Work to complete: Copy the records from their start through the line containing "at that location.", including that line, and omit the pictures.

Input data:
****************
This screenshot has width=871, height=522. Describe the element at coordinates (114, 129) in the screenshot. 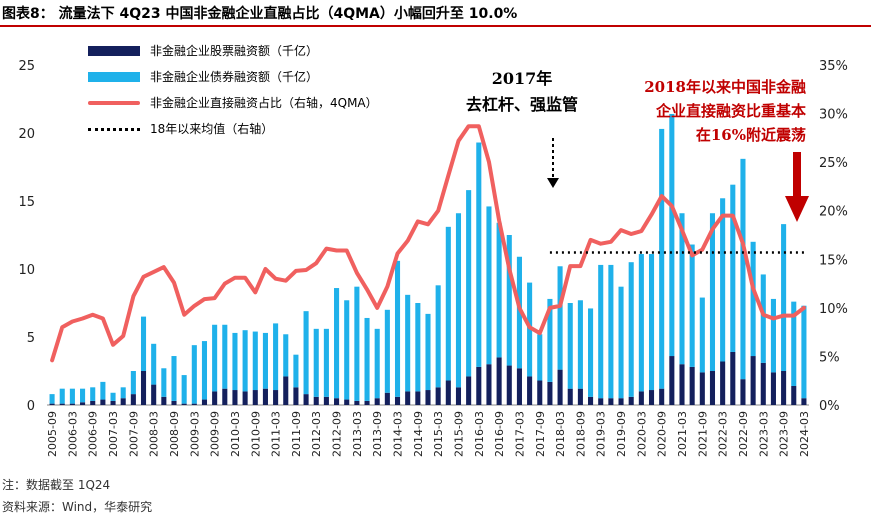

I see `legend-swatch-avg` at that location.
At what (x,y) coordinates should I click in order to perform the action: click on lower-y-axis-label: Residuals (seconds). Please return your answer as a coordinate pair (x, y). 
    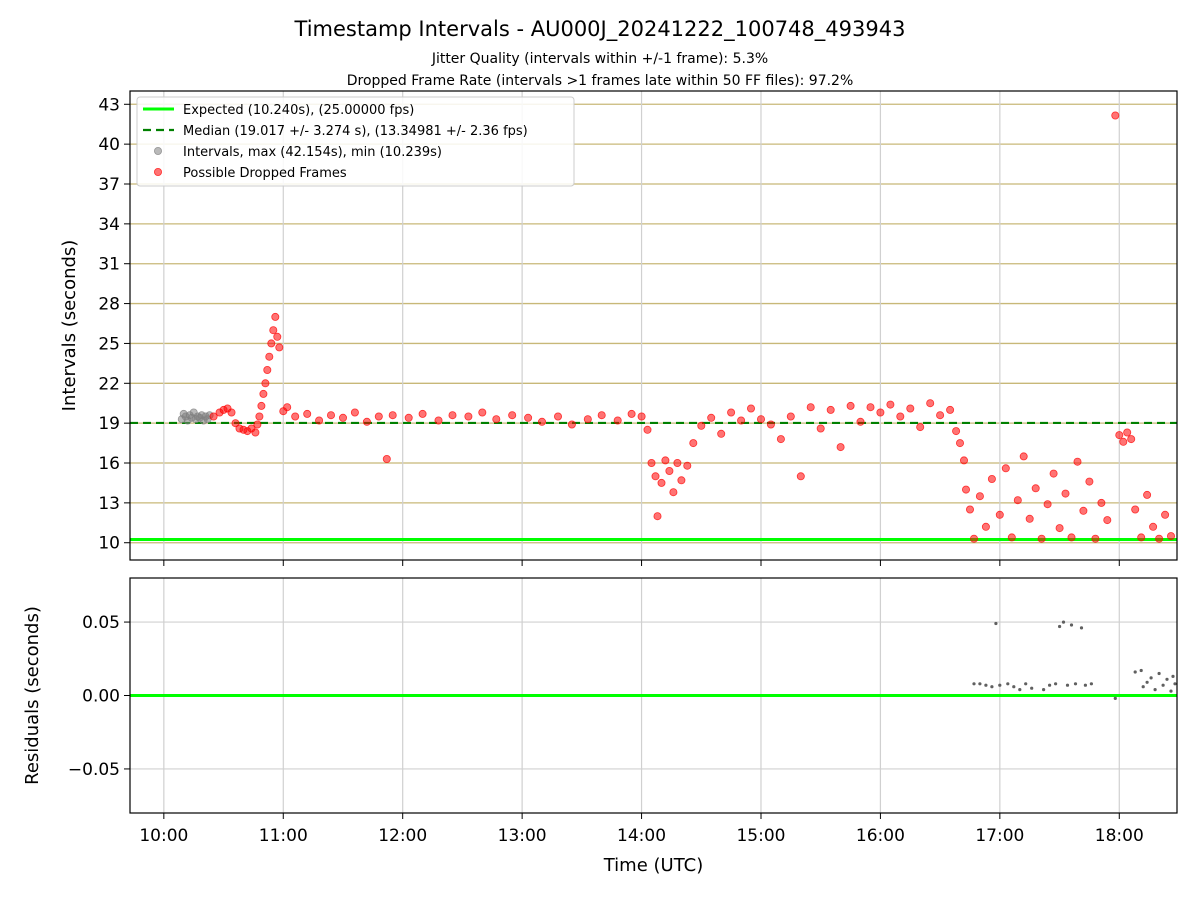
    Looking at the image, I should click on (32, 696).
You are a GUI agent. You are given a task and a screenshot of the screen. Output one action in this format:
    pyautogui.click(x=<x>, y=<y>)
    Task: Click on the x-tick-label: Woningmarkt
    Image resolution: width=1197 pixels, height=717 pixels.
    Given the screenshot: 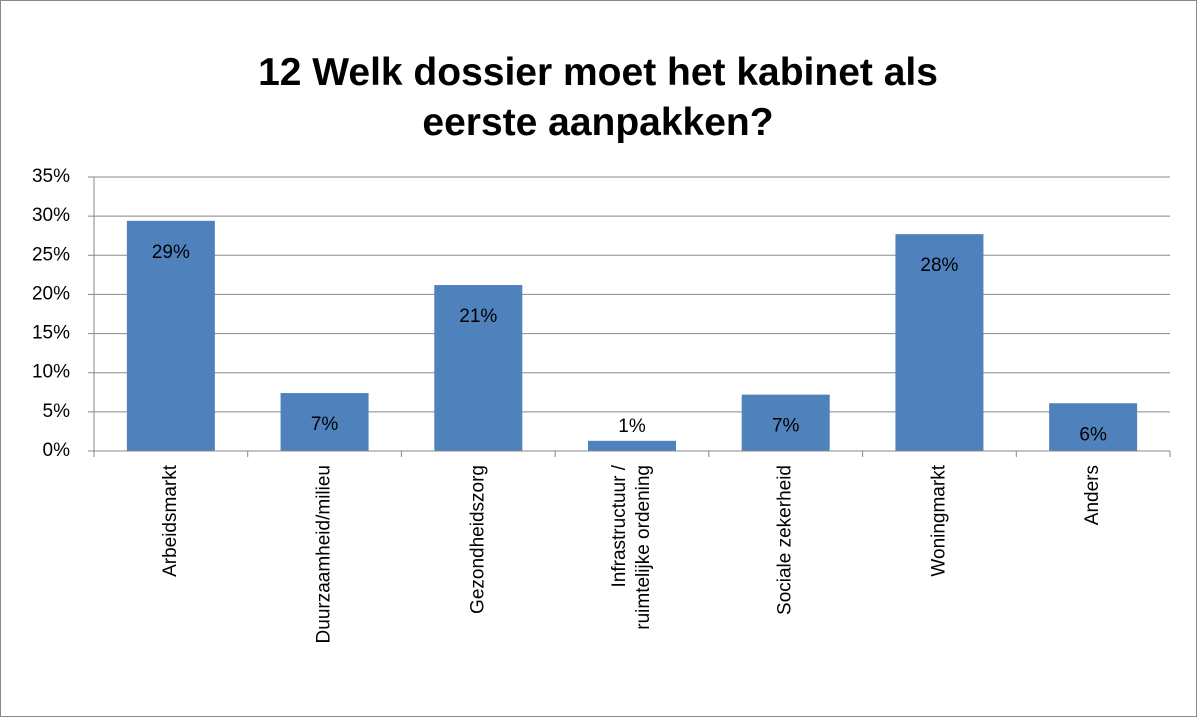 What is the action you would take?
    pyautogui.click(x=938, y=520)
    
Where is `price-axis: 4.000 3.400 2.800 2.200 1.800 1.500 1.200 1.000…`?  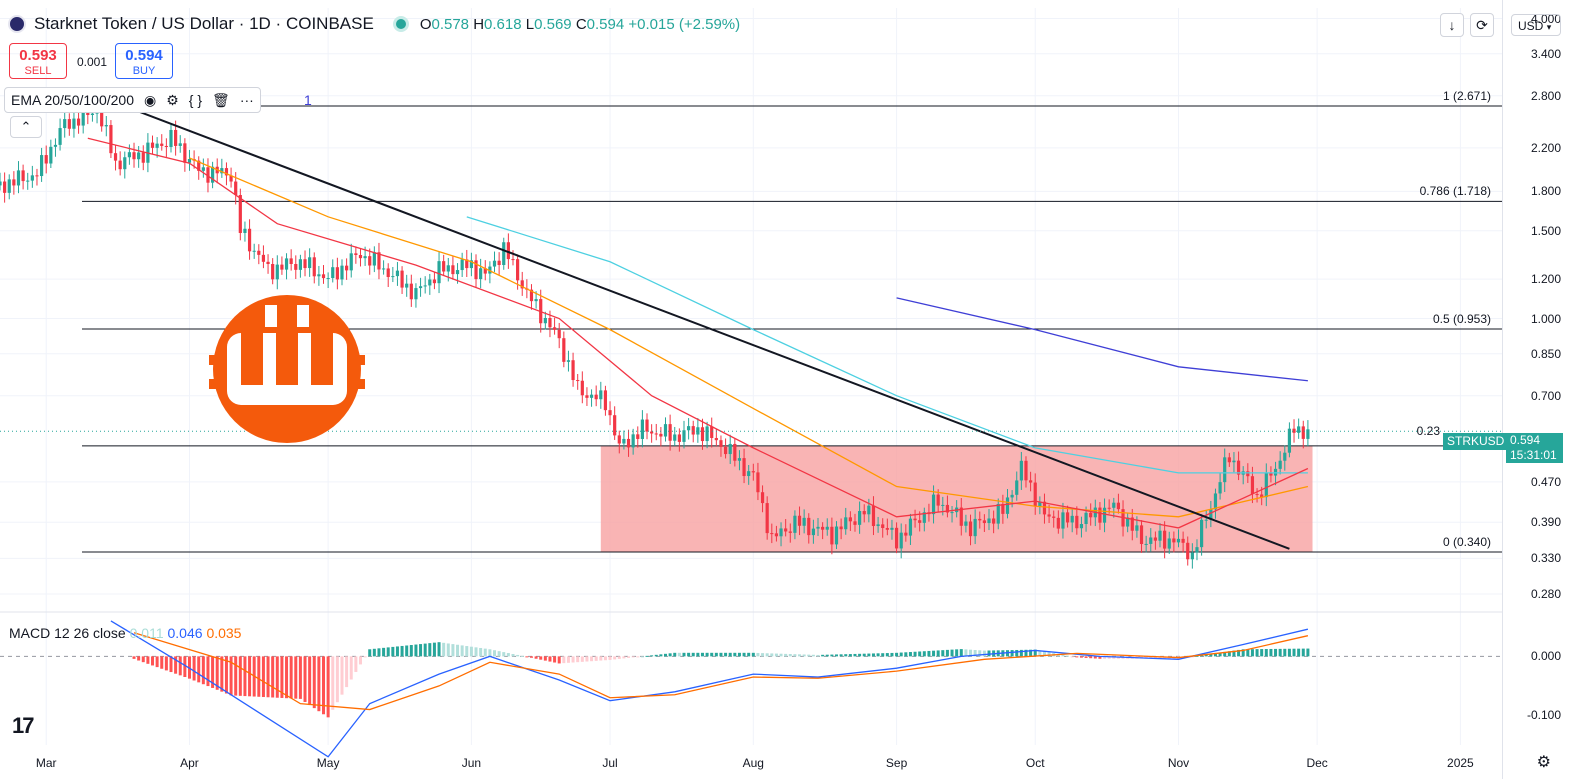 price-axis: 4.000 3.400 2.800 2.200 1.800 1.500 1.200 1.000… is located at coordinates (1538, 390).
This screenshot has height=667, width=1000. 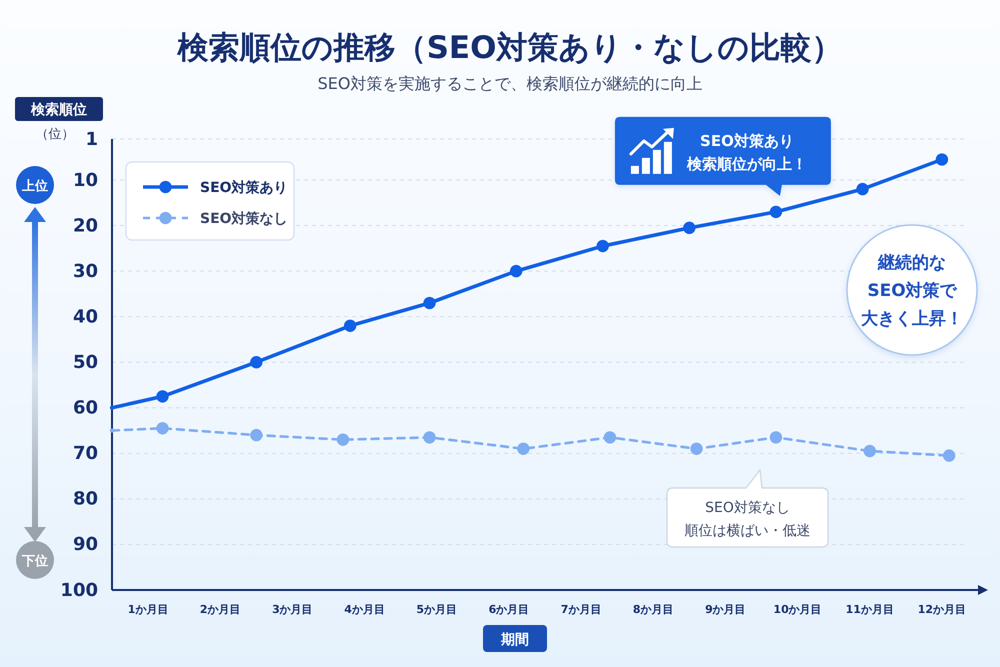 I want to click on text: 上位, so click(x=34, y=186).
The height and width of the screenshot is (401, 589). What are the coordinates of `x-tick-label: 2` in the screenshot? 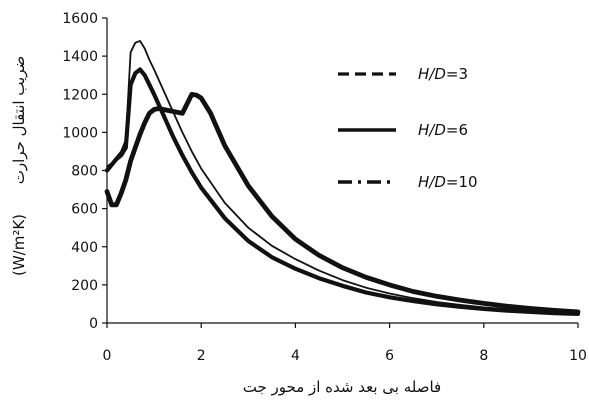 It's located at (202, 356).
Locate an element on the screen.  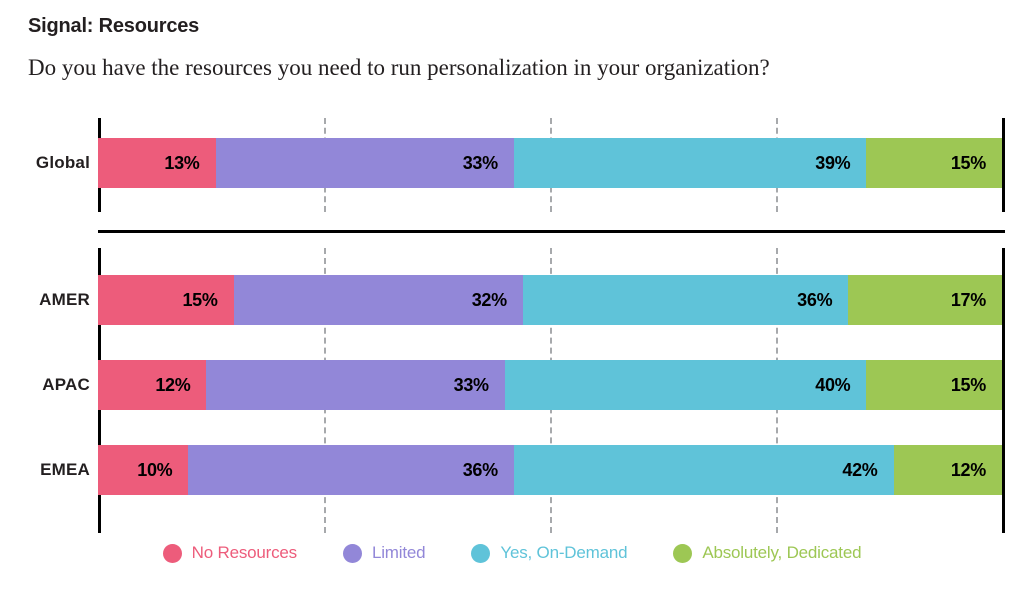
bar-row-apac: APAC 12% 33% 40% 15% is located at coordinates (512, 385).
****************
Output of the exercise:
This screenshot has width=871, height=522. Describe the element at coordinates (114, 129) in the screenshot. 

I see `legend-swatch-avg` at that location.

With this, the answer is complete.